Americans deserve far better than what we're getting from President Trump and his administration. Our health and rights need strong safeguards, yet Trump is committed to making the federal government work for people like him at the expense of everyone else. For the women and working families among us, the president's empty promises include a paid leave plan that fails to serve those who need paid leave most.
People For the American Way and PFAW’s African American Ministers In Action are opposed to the unacceptable Trump plan, and today we joined the National Partnership for Women & Families and 340+ other organizations in voicing our concerns with Congress:
Policy details matter tremendously. Disparities in access to leave, changing demographics and the realities working families face today require that any meaningful national plan be comprehensive and inclusive. Responsible governance requires that any plan be affordable, cost-effective and sustainably funded with new revenue, not with cuts to existing programs. Any plan that fails to meet these tests—and especially one that does so in the context of a budget proposal that would do irreparable damage to the health, nutrition, income stability and well-being of millions of people across the country—is unacceptable. Paid leave in name only will serve no one.
PFAW, AAMIA, and our allies clearly outlined what a real paid leave plan would look like:
- Apply to everyone on a nationwide basis
- Include all of the well-established reasons people need paid leave
- Offer substantial benefits
- Provide a reasonable duration of leave
- Protect workers
- Be sustainably and responsibly funded
PFAW sent a similar message directly to the Senate Appropriations Committee, who recently heard from Labor Secretary Alexander Acosta about the Department of Labor's budget for next year. PFAW, the National Women's Law Center, and others argued against the department's misplaced priorities:
[S]everal of the proposed cuts target programs specifically aimed at ensuring fairness and opportunity for women at work — including slashing the Women’s Bureau budget by nearly 75 percent, eliminating the Office for Federal Contract Compliance Programs (OFCCP), and eliminating funding for the Women in Apprenticeship and Nontraditional Occupations Act (WANTO) program. The proposed creation of an inadequate and unfunded paid parental leave program does not compensate for these draconian cuts and threatens to undermine already-fragile unemployment insurance programs in the majority of states; the proposed parental leave plan would also fail to meet the needs of millions of people who take family and medical leave each year by excluding family care and personal medical leave. The Administration also continues to devise new strategies to delay and weaken an updated Department of Labor final rule expanding access to critical overtime pay for millions of working people.
We spoke in strong support of returning the department to its core mission:
The Department of Labor interprets and enforces laws vital to women’s economic security and right to be free from workplace discrimination, including the Fair Labor Standards Act, the Family and Medical Leave Act, the Affordable Care Act, and executive orders prohibiting employment discrimination by federal contractors and setting labor standards for federal contractors’ employees. The Department of Labor is responsible for implementing policies and programs that help close the gender wage gap; remove barriers to women’s employment opportunity, including sex discrimination; raise women’s wages; allow women to meet caregiving responsibilities while succeeding at work; and ensure women’s health and safety so they can continue to support their families.
These letters follow another recent push by PFAW, NWLC, the National Partnership, and others to marshal congressional support for the Schedules That Work Act:
The Act provides all workers with the right to request a schedule change without fear of retaliation.
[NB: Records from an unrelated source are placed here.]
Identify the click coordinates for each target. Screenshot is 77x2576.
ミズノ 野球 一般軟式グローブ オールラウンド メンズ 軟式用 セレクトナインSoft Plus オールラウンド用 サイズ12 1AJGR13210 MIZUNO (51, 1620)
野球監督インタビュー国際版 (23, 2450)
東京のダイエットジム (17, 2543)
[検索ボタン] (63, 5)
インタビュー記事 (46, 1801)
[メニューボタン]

For those who need a schedule change to fulfill caregiving responsibilities, to work a second part-time job, to pursue education or training, or to attend to their own medical needs, employers are required to accommodate their requests unless there is a bona fide business reason for not doing so. For nonexempt retail, restaurant, food service, and building cleaning employees, the bill also provides:
- Two weeks’ advance notice of work schedules;
- Minimum shift pay when a worker is sent home without working her full scheduled shift;
- One hour of “predictability pay” when a worker receives a last-minute schedule change;
- One hour of predictability pay when a worker is required to be “on call,” (i.e., maintain availability for a shift without knowing more than 24 hours in advance whether she will have to report to work);
- One hour of predictability pay when a worker is scheduled for a split shift that leaves her with a few hours of unpaid and largely unusable time in the middle of a workday.
Fair scheduling is a critical component of PFAW’s efforts to counter attacks on women’s equality, along with supporting real paid leave and holding the Trump administration accountable when they leave women and working families behind.